Le recours à l’IVG médicamenteuse est rallongé

La Haute autorité de santé autorise l’accès à l’IVG médicamenteuse à domicile jusqu’à neuf semaines d’aménorrhée.

Plusieurs associations s’étaient récemment inquiétées des difficultés d’accès à l’interruption volontaire de grossesse, s’alarmant que des femmes dépassent le délai légal autorisé par peur de se rendre à l’hôpital déjà surchargé par l’épidémie du Coronavirus.
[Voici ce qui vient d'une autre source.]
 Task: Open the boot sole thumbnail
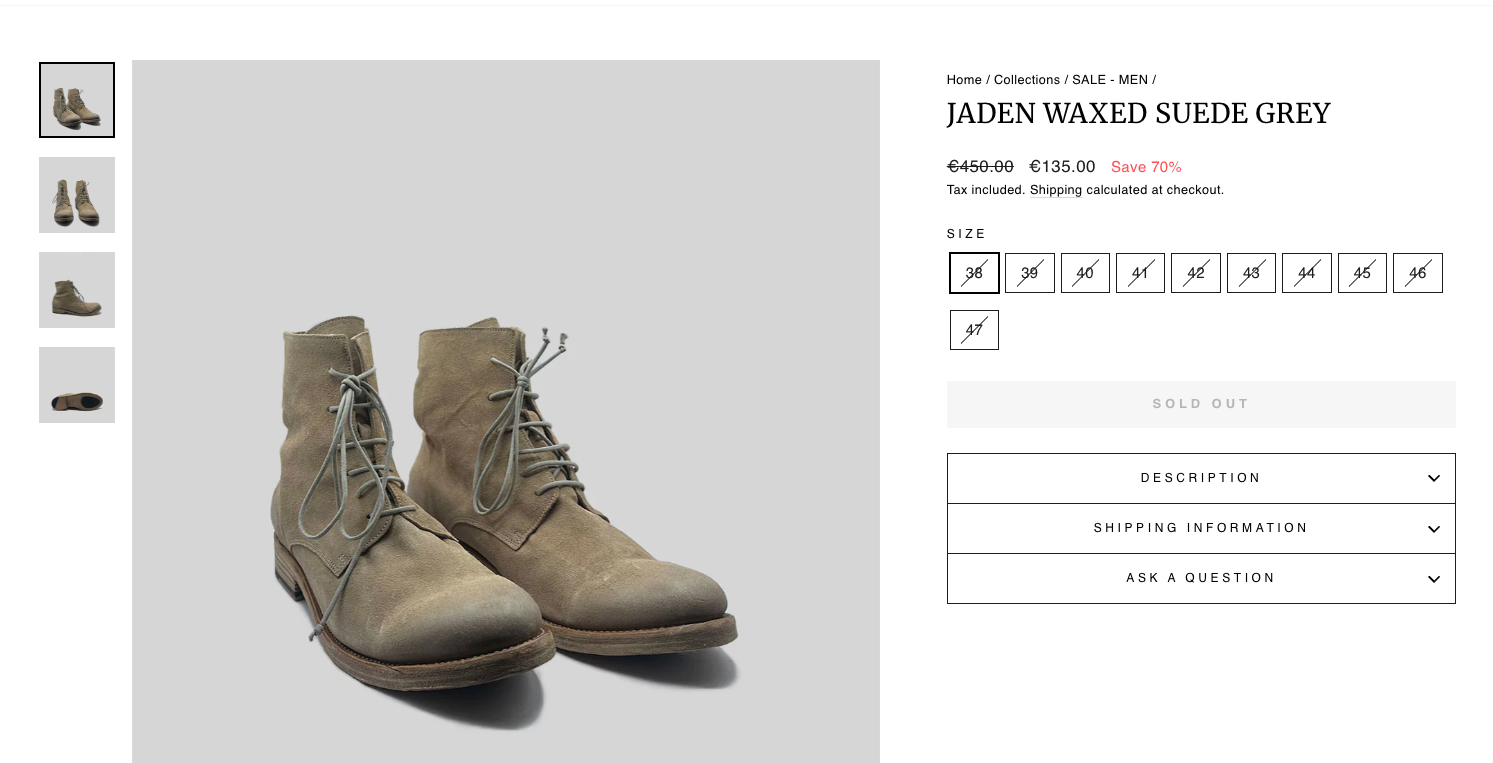[x=77, y=385]
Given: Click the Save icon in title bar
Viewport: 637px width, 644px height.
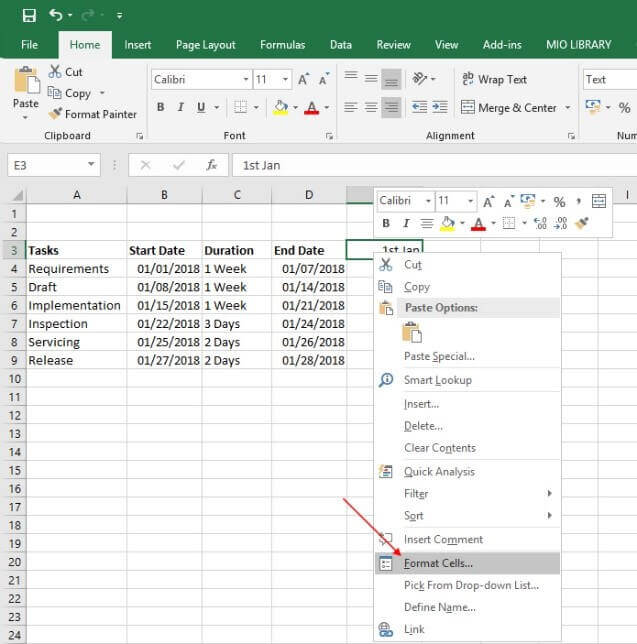Looking at the screenshot, I should [28, 15].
Prenant en compte que le système de santé hospitalier est largement mobilisé par la prise en charge du Covid-19, la Haute autorité de santé (HAS) vient d’autoriser l’extension à neuf semaines d’aménorrhée (absence de règles), contre sept actuellement, de l’accès à l’interruption volontaire de grossesse (IVG) médicamenteuse à domicile.

Saisie en urgence par le ministre de la santé sur cet allongement, la HAS justifie sa décision par « la nécessité de garantir le droit des femmes à l’IVG durant la période d’épidémie de Covid-19 en évitant autant que faire se peut d’aller en établissement de santé ». Depuis la semaine dernière, les IVG médicamenteuses peuvent être prescrites et suivies entièrement par téléconsultation.

Chaque année, quelque 220 000 avortements ont lieu en France. Environ un quart des IVG sont réalisées hors de l’hôpital.

Lien vers le document de la HAS (en PDF) : cliquer ICI


BON À SAVOIR

La loi sur l’IVG stipule que toute femme enceinte, majeure comme mineure, qui ne souhaite pas poursuivre sa grossesse, a le droit de demander au médecin l’interruption de sa grossesse. En France, une IVG peut être pratiquée à l’hôpital, jusqu’à la fin de le 12ème semaine de grossesse, soit 14 semaines après le premier jour d’absence des règles.